Right now you may need to focus each moment on healing.

Sometimes the progress your making isn't as evident to yourself and holidays and new years historically make people emotional.

7 years is a long time so 8 months is no where near enough time to feel better. It will get better. If antidepressants or getting counseling may assist you, consider that. Dont give up, keep moving. You sound very normal and it's gonna be ok in time.

  • Author
Posted (edited)

Thank you so much for replying. I think you are right about the new relationship, that's been on my mind a bit. In any other circumstance this woman would be awesome but I think I need to deal with how I feel about the ex properly. I've actually been on the phone to the doctors this morning to make an appointment.

 

Thing is I know how I should deal with it, I just find myself unable to. I keep pushing and probing asking why? Why didn't you try more, why didn't you fight for us? She is probably quite understandably getting annoyed now but I've never had proper answers from her. I can't help myself but to bring it up though, its almost like I take some enjoyment in pushing her away and making myself feel bad, and I really don't enjoy it.

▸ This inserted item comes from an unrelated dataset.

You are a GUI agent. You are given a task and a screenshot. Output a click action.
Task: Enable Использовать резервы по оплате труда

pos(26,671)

Edited by a LoveShack.org Moderator
Posted

You probably shouldn't expect to be over a 7 year relationship in 8 months, especially when you share a child.

 

 

Let me ask you this, when did you get engaged? One of the things that may have killed her feelings was a long engagement with no movement toward marriage.

 

 

If you got engaged later, as the relationship was ending, she probably called it off because for whatever reason she knew you weren't The One.

 

 

For your child's sake I would have liked to have seen a bit more effort like relationship counseling but she wasn't up for that. All you can do as you know is accept that fact.

 

 

Try making lists: especially about why you are better off without her. It may help you heal.

  • Author
Posted

Thank you. She seems to have gotten over it pretty quickly, frustratingly for me. We got engaged after 3 years so had a reasonably long engagement but had been looking at wedding venues. She had always said from day one she wasn't fussed on marriage so the wedding ended up on the back burner because of having a child and the change in financial circumstances that came along with that. I agree I wanted to go to relationship counselling, do whatever it took to sort it out for the sake of our little family. All of this she said she would do but just gave up. I feel so angry towards her because of this and I don't want to feel that way. I'll try to make a list and hopefully that'll help.

Posted

Right now, just stop.

Stop all contact, you aren't friends, lovers, just stop.

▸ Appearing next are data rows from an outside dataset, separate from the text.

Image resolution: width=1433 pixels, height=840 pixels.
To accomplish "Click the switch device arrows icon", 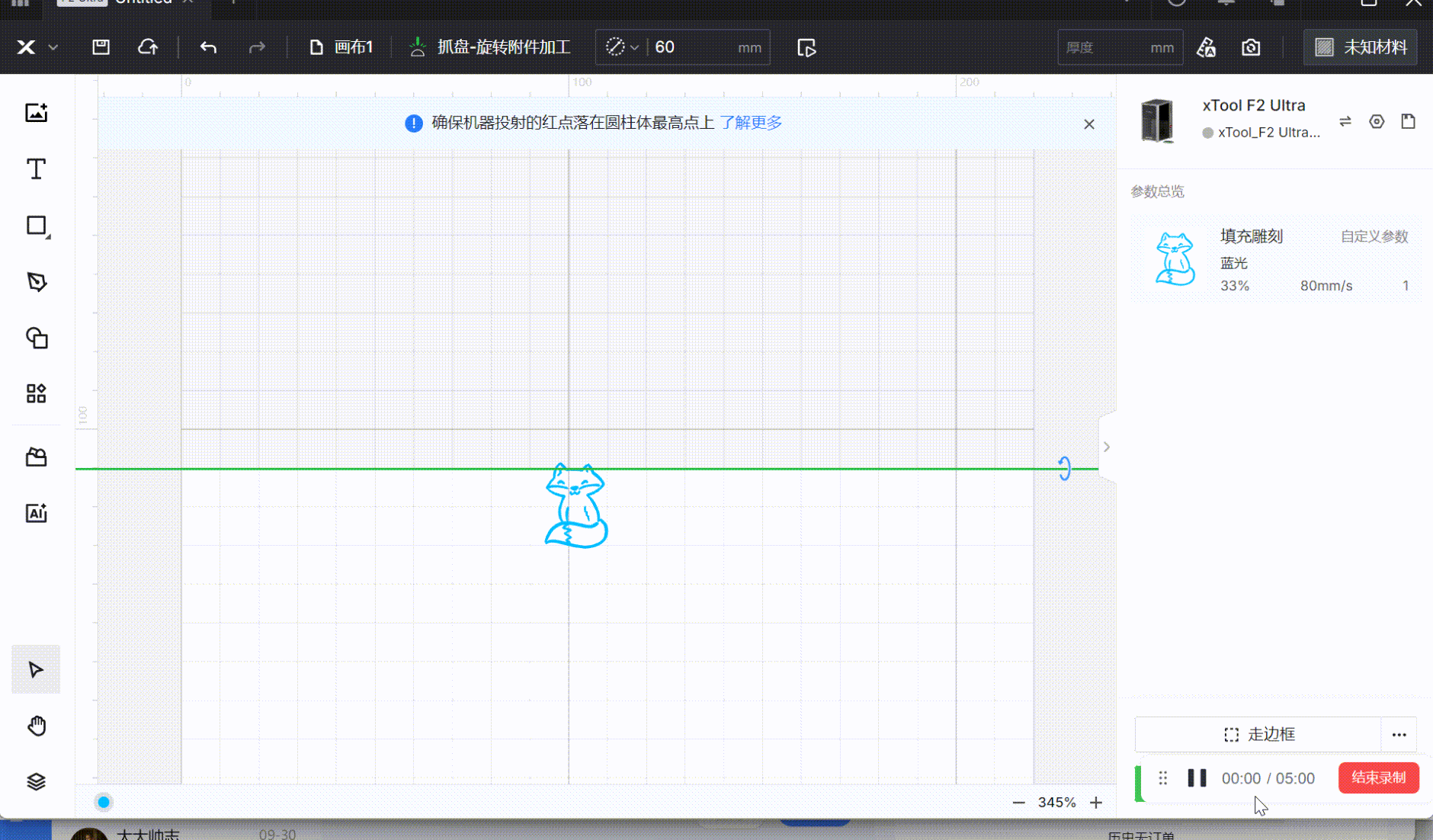I will 1345,121.
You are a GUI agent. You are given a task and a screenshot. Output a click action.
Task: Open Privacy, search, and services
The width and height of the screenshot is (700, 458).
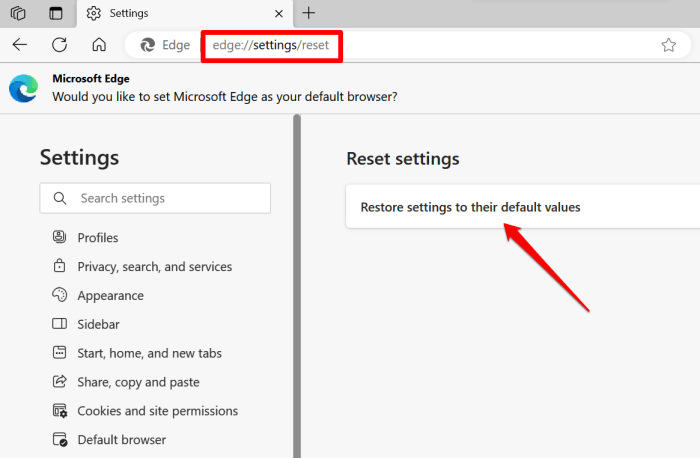coord(154,267)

Right now, take care of you...respond to all texts breifly, no emotion, no coldness, just business and breif.

There is something I read on one of the forums called the 180. Maybe research that.

Also NC which means calls, smiles, facebook, personal convo.

Healthy eating and living is going to keep your self esteem up.

Dont self sabotage. Its ok you acted out, cried, lashed out, gushed, but today...is a new day.

A baby step, make it stop, thats one little thing.

Right now see her as an associate. Let her date, let her live, whatever.

You don't need her for your marathon right?

Your upset but still going to work right?

One foot in front of the other.

But its time to show a different side of you, fake it til you make it.

Just keep going and stay strong.

If you cry its ok. Just keep going, it will get easier but not in the short term.

Posted

Stop talking about private matters with your ex, like your sex lives and so on. Only thing you should be discussing is your child, and that's it.

 

Also, why date someone when you know you're not ready? You're knowingly hurting someone.

 

Be single, take care of your kid, lick your wounds, and stay away from the ex.